About salt intake in India

  • Salt intake was higher in men (8.9 gm), employed people (8.6 gm), and current tobacco users (8.3 gm). 
  • The consumption was also higher than the mean among obese persons (9.2 gms) and those with high blood pressure (8.5 gms). 

Need for limiting salt intake

  • Salt reduction is a cost-effective and practical approach to preventing cardiovascular disease (the foremost cause of mortality worldwide).
  • Cardiovascular diseases account for an estimated 28.1 % of total deaths in India. In 2016, 1.63 million deaths were attributable to hypertension compared to 0.78 million deaths in 1990. Reducing salt intake to 5 grams can reduce high blood pressure by 25 percent. 
  • The Indian economy faces losses surpassing $2 trillion between 2012 and 2030 due to cardiovascular diseases according to the World Economic Forum.
  • India has got a score of 2 which signifies the presence of at least one voluntary policy, emphasising the need for more rigorous efforts to address this health concern.
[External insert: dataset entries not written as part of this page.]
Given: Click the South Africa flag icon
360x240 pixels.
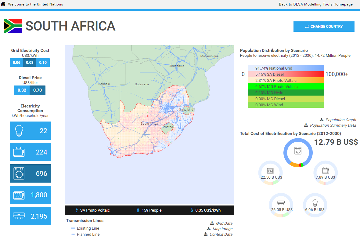Looking at the screenshot, I should point(13,26).
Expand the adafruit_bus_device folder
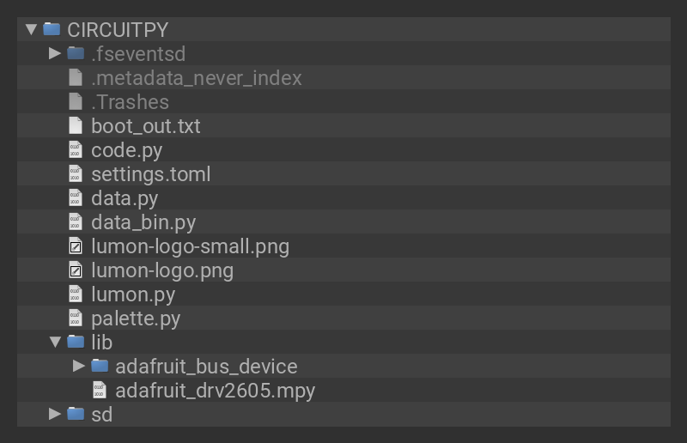 pos(79,367)
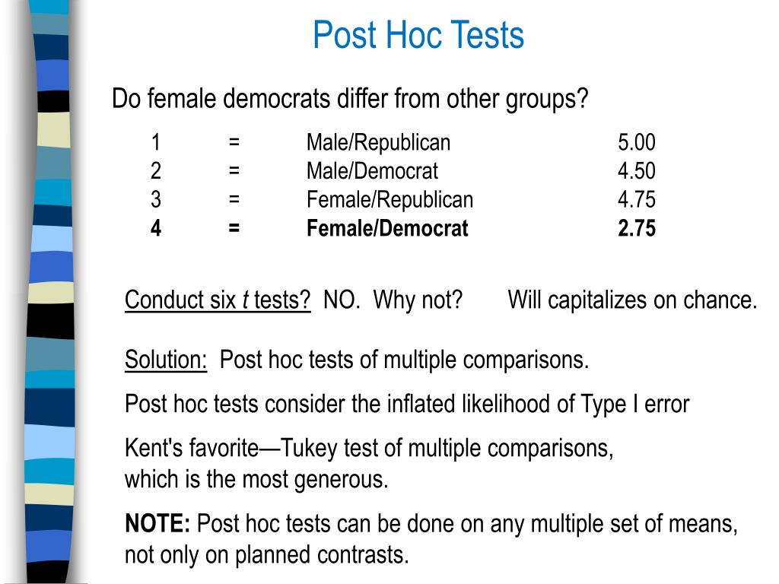Select the 'Female/Republican' group label
The image size is (779, 584).
pyautogui.click(x=390, y=200)
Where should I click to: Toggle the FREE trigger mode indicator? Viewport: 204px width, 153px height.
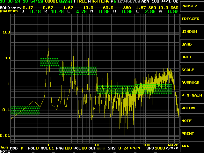(x=82, y=2)
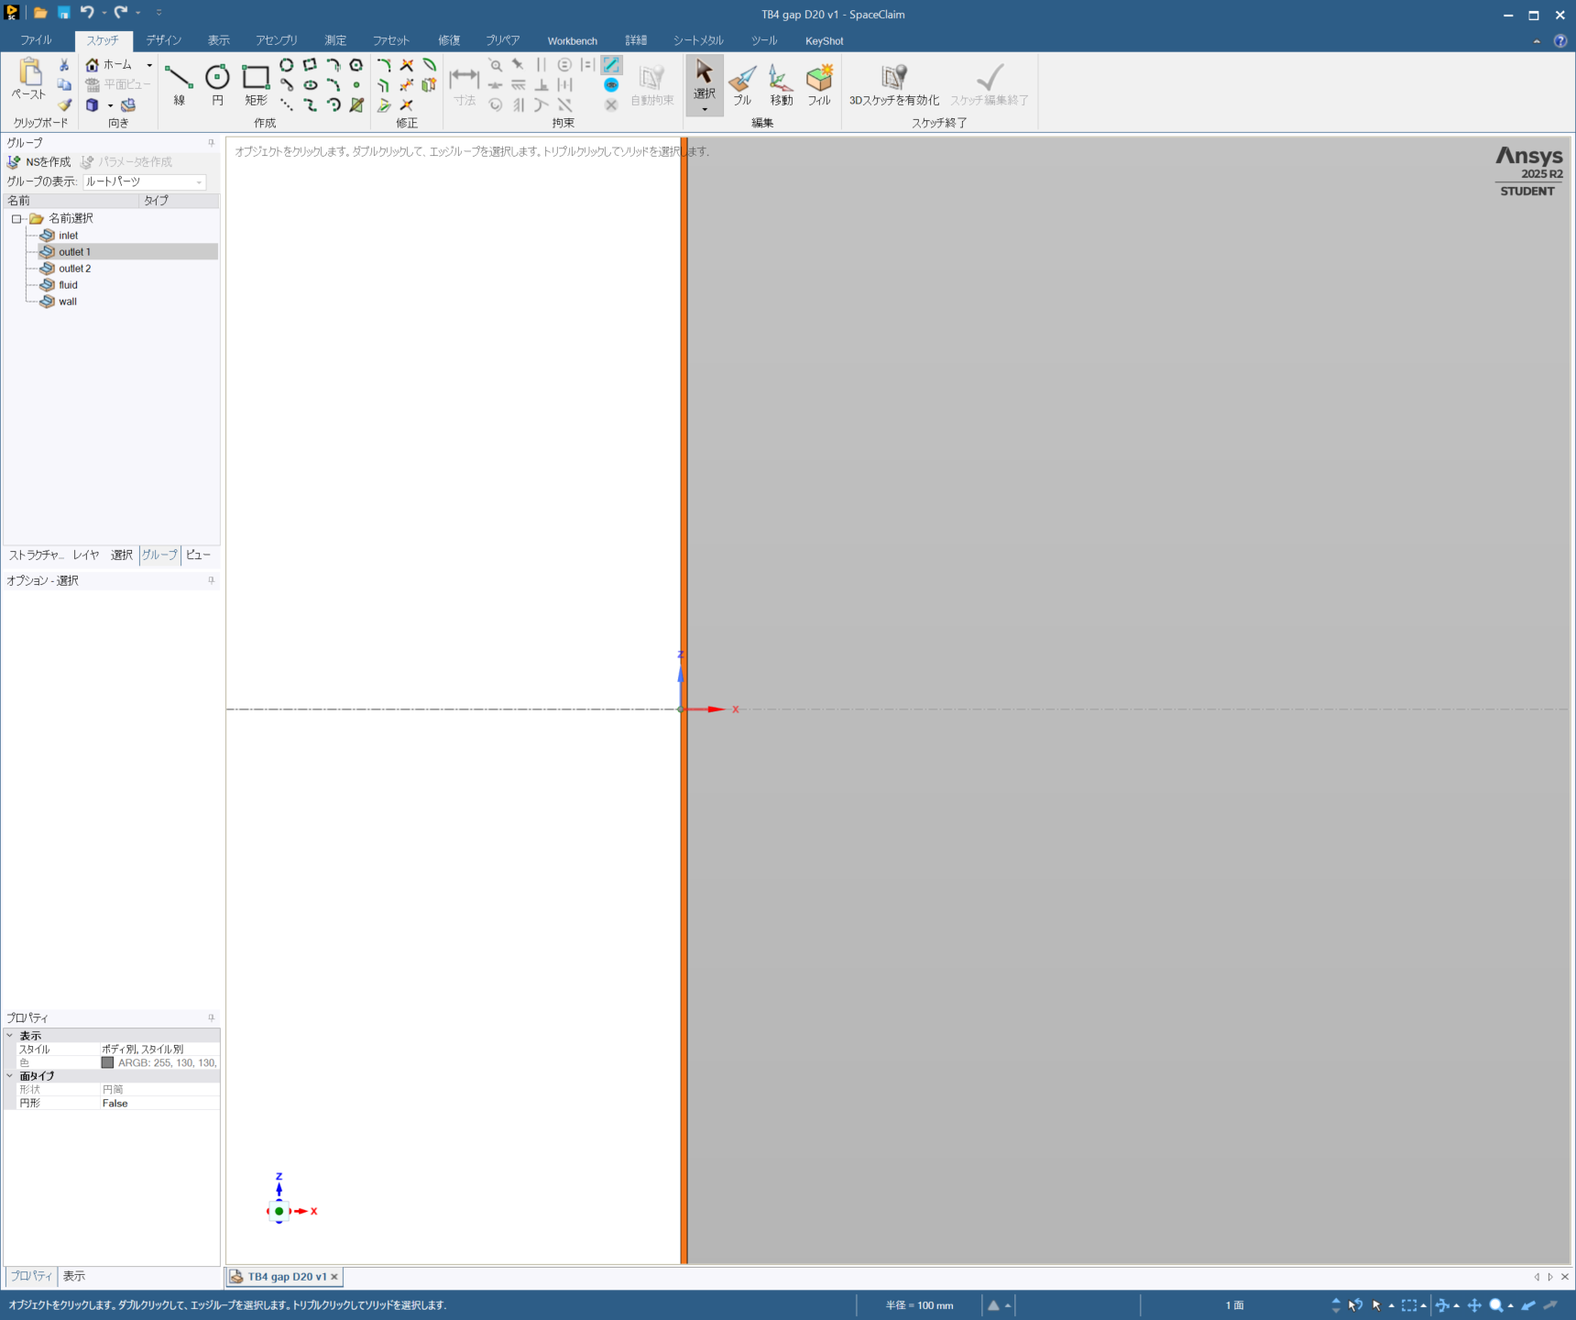Activate the Fill (フィル) tool
Image resolution: width=1576 pixels, height=1320 pixels.
[x=819, y=84]
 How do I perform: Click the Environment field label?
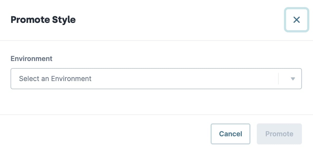tap(32, 59)
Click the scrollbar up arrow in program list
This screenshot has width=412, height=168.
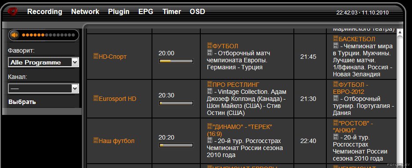coord(400,32)
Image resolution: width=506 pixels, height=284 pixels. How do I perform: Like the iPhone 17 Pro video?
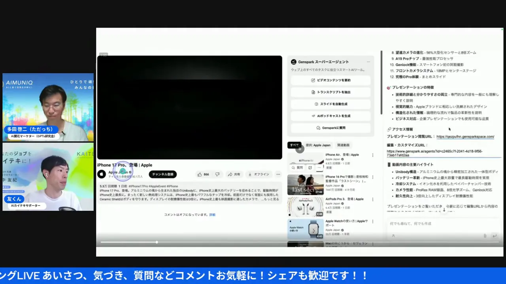pyautogui.click(x=203, y=174)
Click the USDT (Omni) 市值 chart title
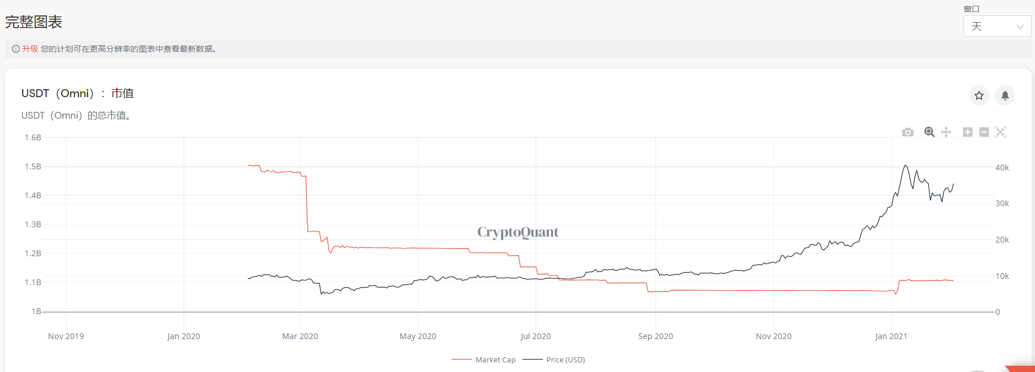 coord(77,93)
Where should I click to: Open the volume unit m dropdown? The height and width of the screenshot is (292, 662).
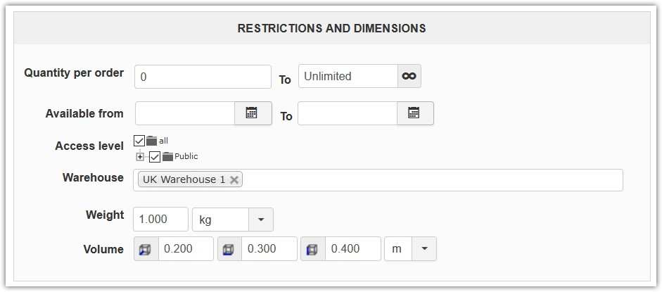pos(424,249)
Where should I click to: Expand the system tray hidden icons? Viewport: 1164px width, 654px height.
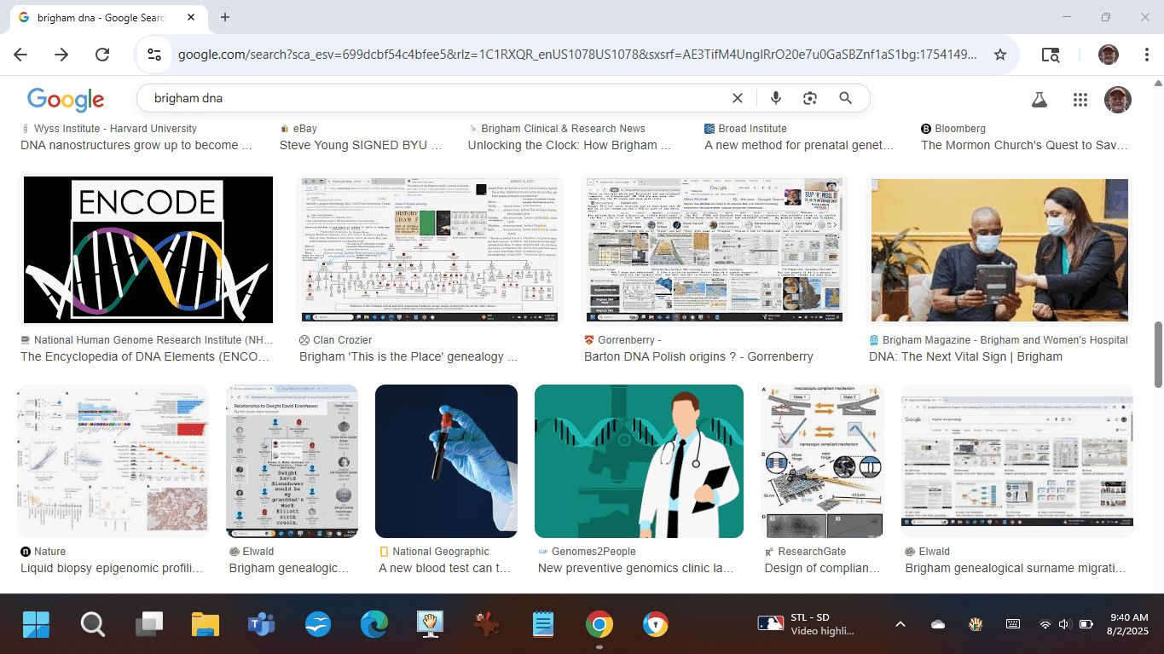pos(900,624)
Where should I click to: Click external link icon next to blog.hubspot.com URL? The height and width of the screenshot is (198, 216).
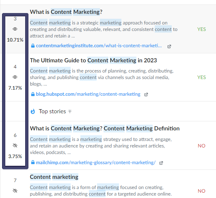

WHO Guidelines on Sodium Intake recommends

  • A reduction in sodium intake to reduce blood pressure and risk of cardiovascular disease, stroke and coronary heart disease in adults. WHO recommends a maximum intake of <2000 mg/day sodium (<5g/day salt) in adults.
  • Implementing front-of-pack labelling to help consumers select food products with lower sodium content.
  • All 194 Member States of WHO have committed to reducing population sodium intake by 30% by 2025 in 2013. However, as no country in the world is on track to attain this target. WHO has proposed 30% reduction target for 2030.
  • WHO has documented progress to date on policies through Sodium Country Score Card. It assesses country implementation of sodium reduction policies and other measures, allocating a score from 1 (for lowest level of implementation) to 4 (for highest level of implementation).

Suggestions for reducing Sodium Intake

  • Maximum sodium content limits in foods: Setting of global sodium benchmarks is critical to facilitate reformulation of food products, which contributes to driving progress in sodium reduction.
  • Healthy public food procurement & service policies: Government should lead by example through the implementation of mandatory policies of sodium reduction that cover food and beverages purchased, subsidised, prepared, served in public agencies.
  • Marketing restrictions: Implementing mandatory marketing restrictions is needed to limit exposure to unhealthy foods and beverages, to decrease demand for these products and to provide industry incentive to reformulate and market healthier products.
  • Fiscal policies: Fiscal policies to reduce population sodium intake include taxes on unhealthy foods and beverages or removing tax benefits for development and marketing of foods high in sodium. They can be strengthened by earmarking revenue for subsidies for fresh fruits and vegetables, or for implementation of other sodium reduction strategies.
  • Use natural salt substitutes: Like lemon and its zest, which give a tangy effect and also help bring down blood pressure. Crushed garlic, oregano, black pepper and seasoning make for good coverage in salads. 
  • Reducing salt cravings: Drinking water infused with lime, orange and mint to reduce craving. Salt cravings make you thirsty and indicate magnesium and calcium deficiencies, which need to be corrected.

Government Initiatives

  • The Food Safety and Standards Authority of India (FSSAI) has implemented the ‘Eat Right India’ movement to transform the nation’s food system to ensure secure, healthy, and sustainable nutrition for all citizens. 
  • FSSAI launched a social media campaign called ‘Aaj Se Thoda Kam.’ However, the average Indian’s sodium intake remains alarmingly high (approximately 11 grams).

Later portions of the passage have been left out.